Saeed, whose name is on top of the United States, United Nations and European Union's most wanted list in Pakistan, also denied his links with the banned terror outfit Lashkar-e-Tayiba and stressed that even the agencies could not table any evidence regarding his involvement in the Mumbai massacre in which 166 people including some foreigners were killed.
"Do I look like a terrorist?" Saeed told The Independent newspaper.
Saeed's comments almost coincided with the strategic dialogue between Pakistan and the United States in Washington. Saeed, who moves freely in Lahore guarded by two Pakistani policemen, said he has won court battles to remain free and described charges against him of having links with the LeT as 'Indian propaganda.'
Saeed said he too had condemned the ghastly Mumbai terror attacks, but added that he supports the LeT's struggle for 'freedom' in Kashmir.
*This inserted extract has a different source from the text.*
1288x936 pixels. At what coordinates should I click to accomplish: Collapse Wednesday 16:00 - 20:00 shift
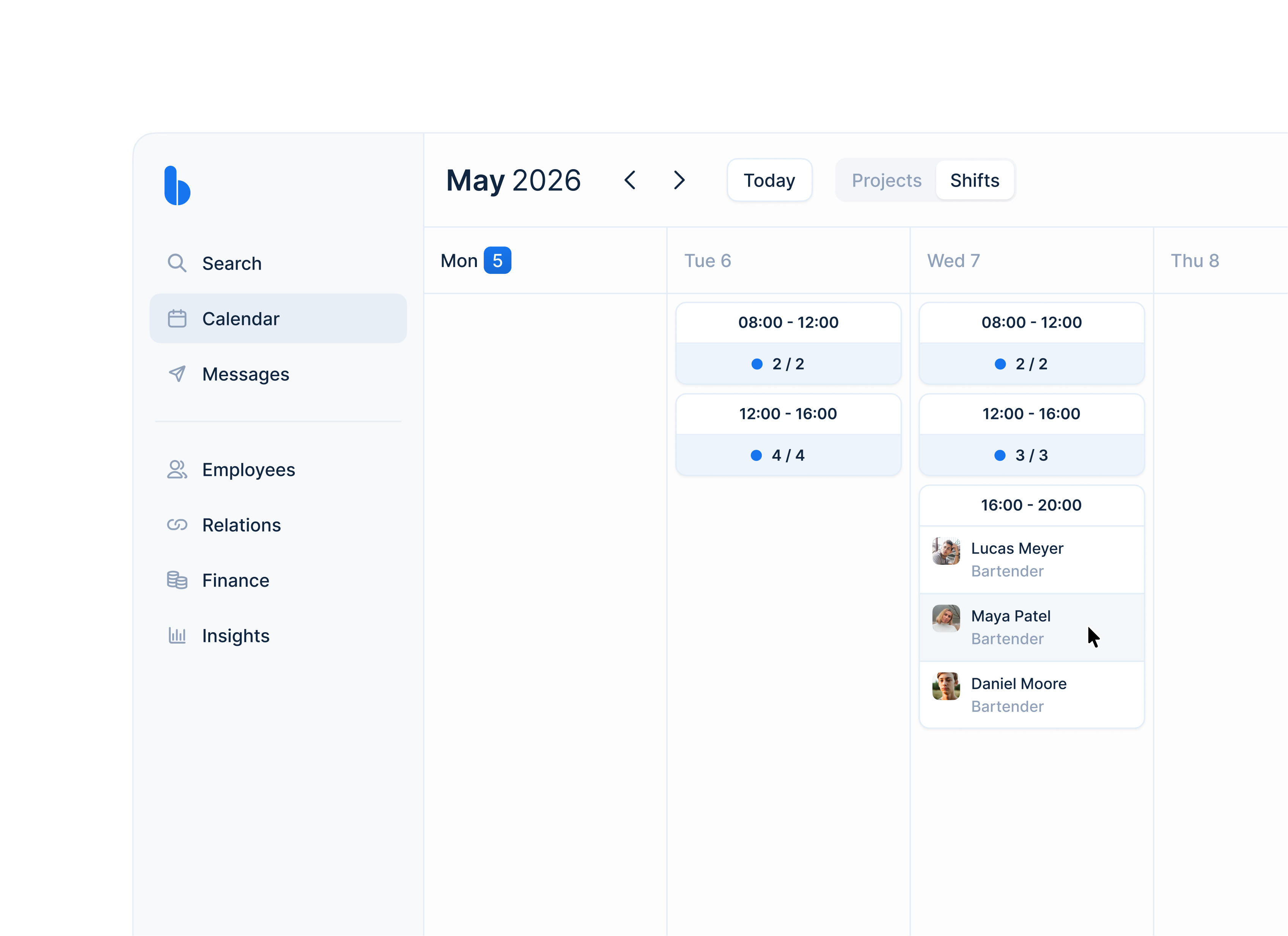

He insisted that neither he nor the JuD has any terror links, rather it is a charity which has hundreds of offices across Pakistan working for the needy ones.
"They make me out to be the biggest and most evil terrorist. Do I look like one to you?," Saeed said laughing.
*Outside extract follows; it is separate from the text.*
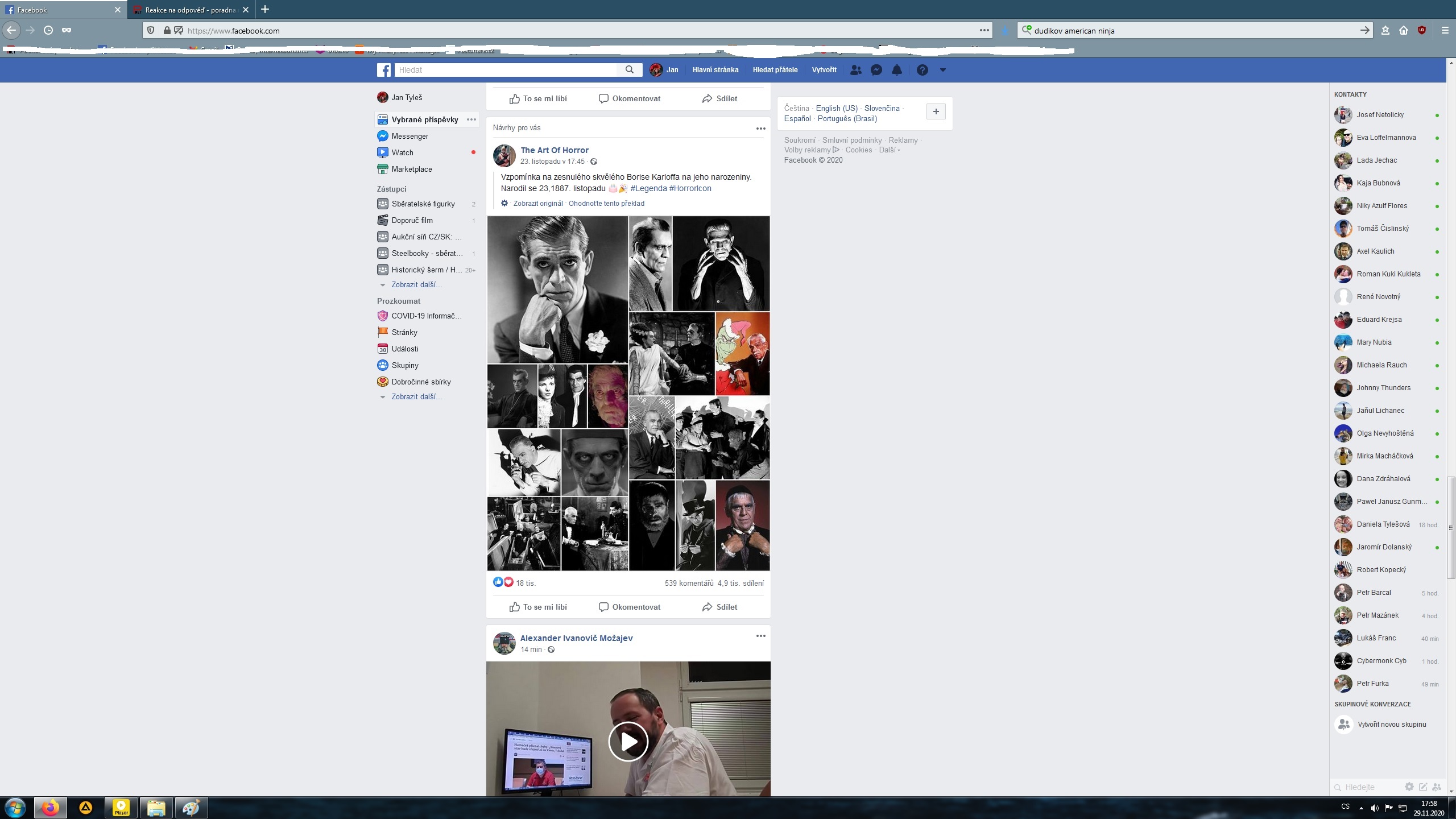
Task: Click the Watch sidebar item
Action: (x=402, y=152)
When asked that whether he had met Al Qaeda chief Osama bin Laden, Saeed's response was positive but he was quick to add that he has met Laden only once that too on a Haj pilgrimage to Mecca in the 1980s.
Saeed said he prayed near Laden and talked to him 'but only briefly.'
Saeed's statements are likely to widen the 'trust deficit' in Washington where US Secretary of State Hillary Clinton hailed the dawn of 'a new day' after 'years of misunderstandings' in the relationship between the US and Pakistan.